I bribed the boys to behave by promising to purchase toys for them. I am weak, I know it.
It worked, though. And we got sweet squirt guns and a flying helicopter.
The store was swarming with a group of UN soldiers from Sri Lanka, who - as usual - have a strange obsession with taking pictures of my youngest son. They all want to pose with the small white person and squeeze his cheeks. I tried to smile and be accommodating (some of them had machine guns, after all), but that gets really annoying. Noah agrees. During the third or fourth pose, he melted down and told them loudly "NO MERCI". He apparently thinks all foreigners speak Creole. I had to laugh.

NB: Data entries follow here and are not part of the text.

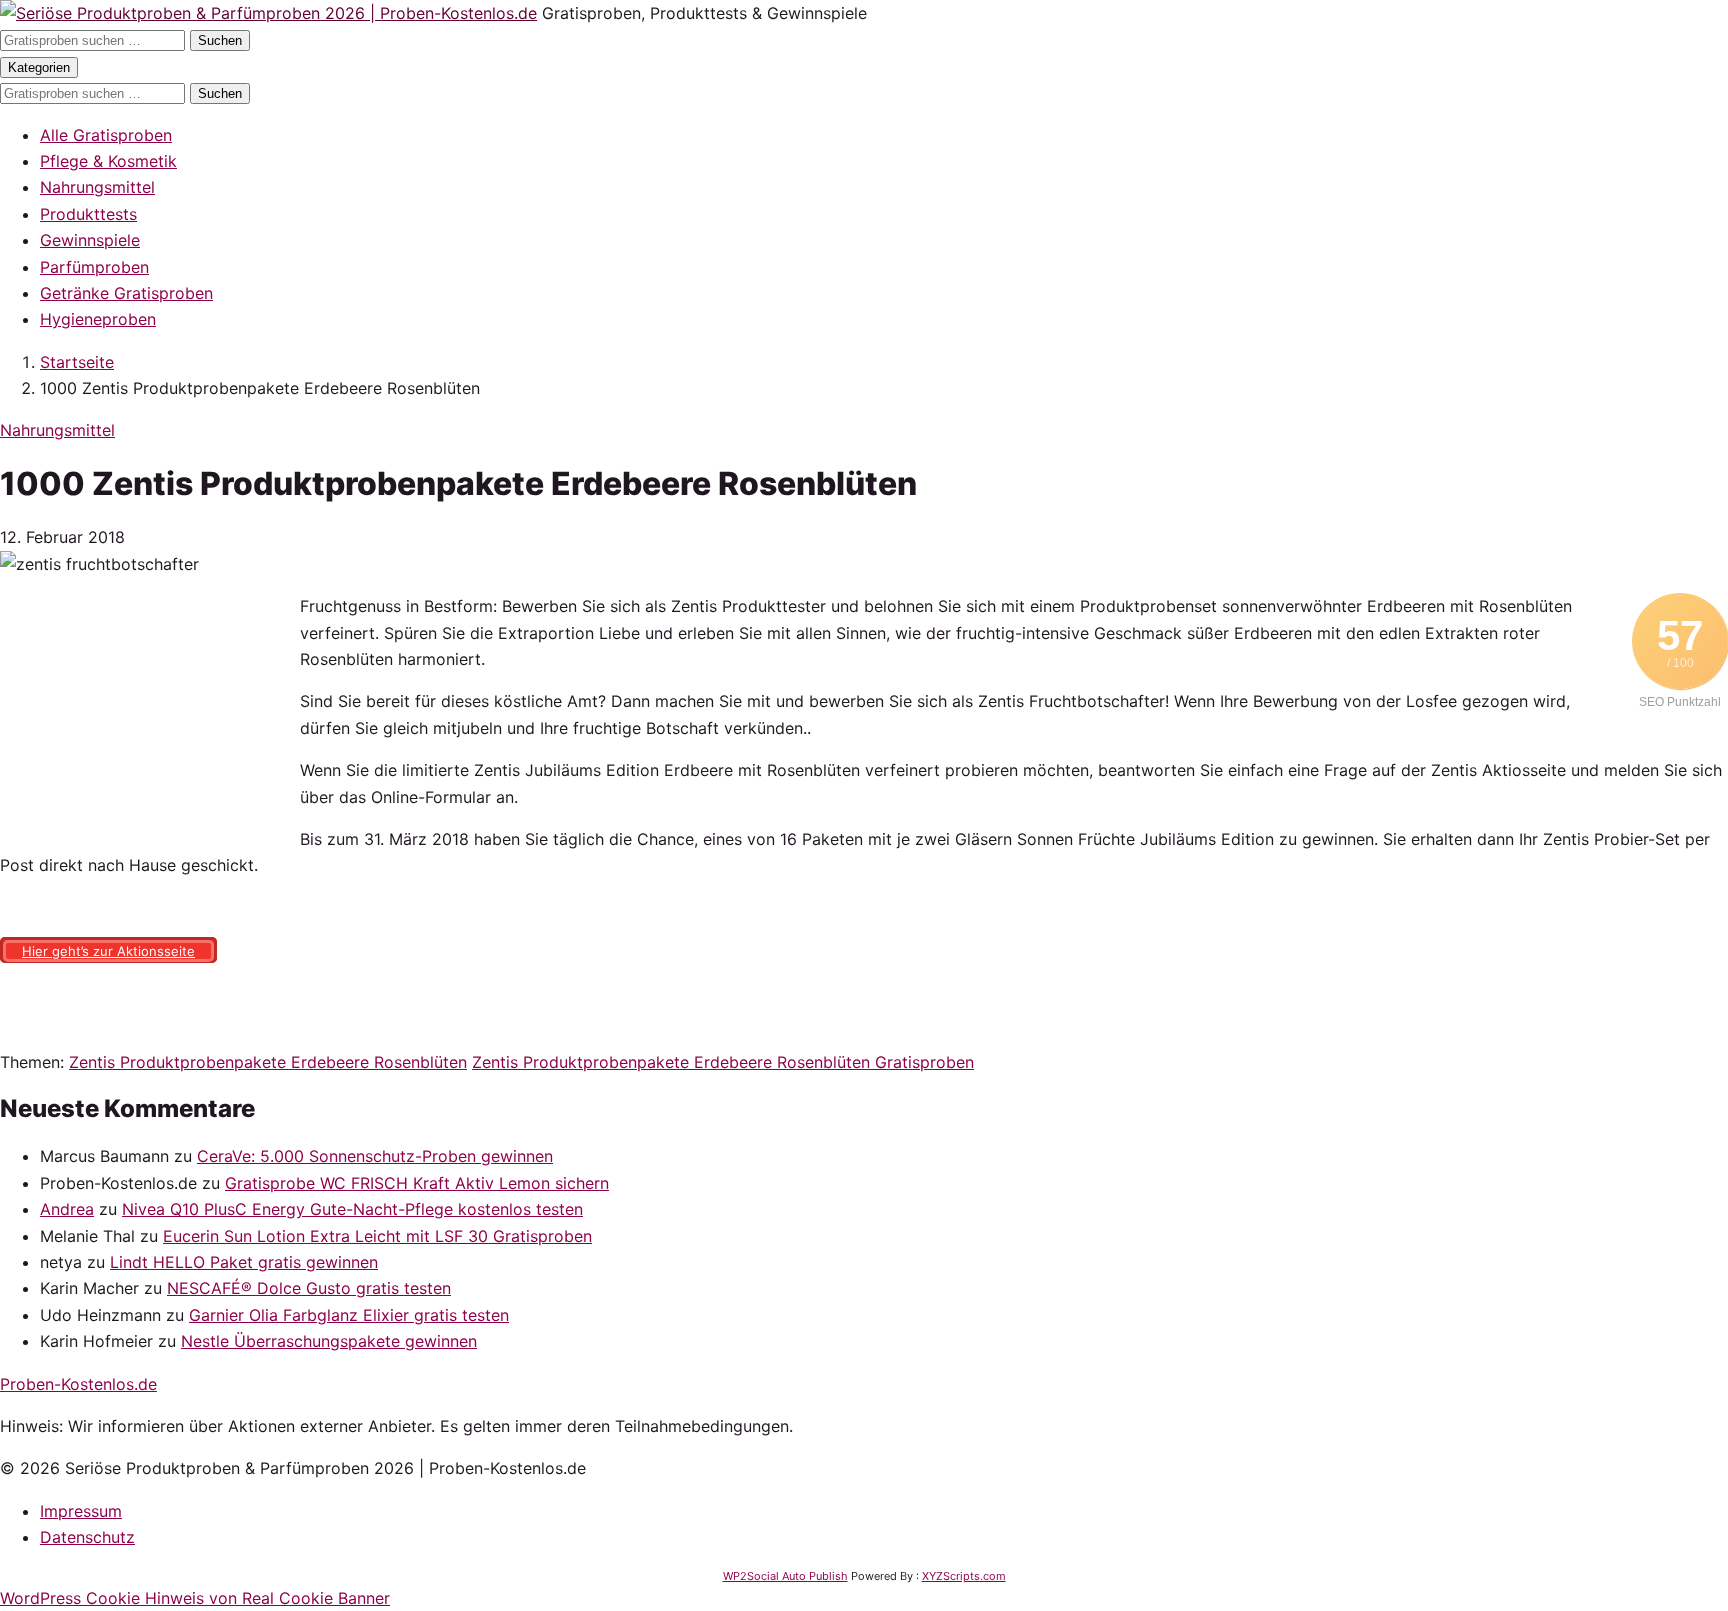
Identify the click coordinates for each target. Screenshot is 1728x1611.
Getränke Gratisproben (126, 293)
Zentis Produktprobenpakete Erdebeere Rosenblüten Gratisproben (723, 1062)
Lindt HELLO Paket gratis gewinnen (244, 1262)
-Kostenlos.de (78, 1384)
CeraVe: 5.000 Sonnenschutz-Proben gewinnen (375, 1156)
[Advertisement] (150, 718)
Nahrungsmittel (97, 187)
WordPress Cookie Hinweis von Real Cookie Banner (195, 1598)
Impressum (81, 1511)
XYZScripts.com (964, 1576)
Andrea (67, 1209)
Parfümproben (94, 267)
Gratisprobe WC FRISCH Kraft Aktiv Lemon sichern (417, 1183)
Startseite (77, 362)
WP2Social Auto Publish (785, 1576)
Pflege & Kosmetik (108, 161)
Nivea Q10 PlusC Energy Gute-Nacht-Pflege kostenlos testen (352, 1209)
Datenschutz (87, 1537)
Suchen (220, 40)
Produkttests (88, 214)
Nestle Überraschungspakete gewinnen (329, 1341)
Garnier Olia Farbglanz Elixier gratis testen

When we drive up and down Delmas, the main commercial "strip" of road in Port-Au-Prince, there are always multitudes of street vendors approaching the truck windows pushing their wares (phone cards, water and pop bottles, fried foods) and many young children begging for handouts. Isaac and Noah both sit with arms crossed and say through the closed windows "no merci" over and over again.
Gotta go, it's time for a squirt gun fight.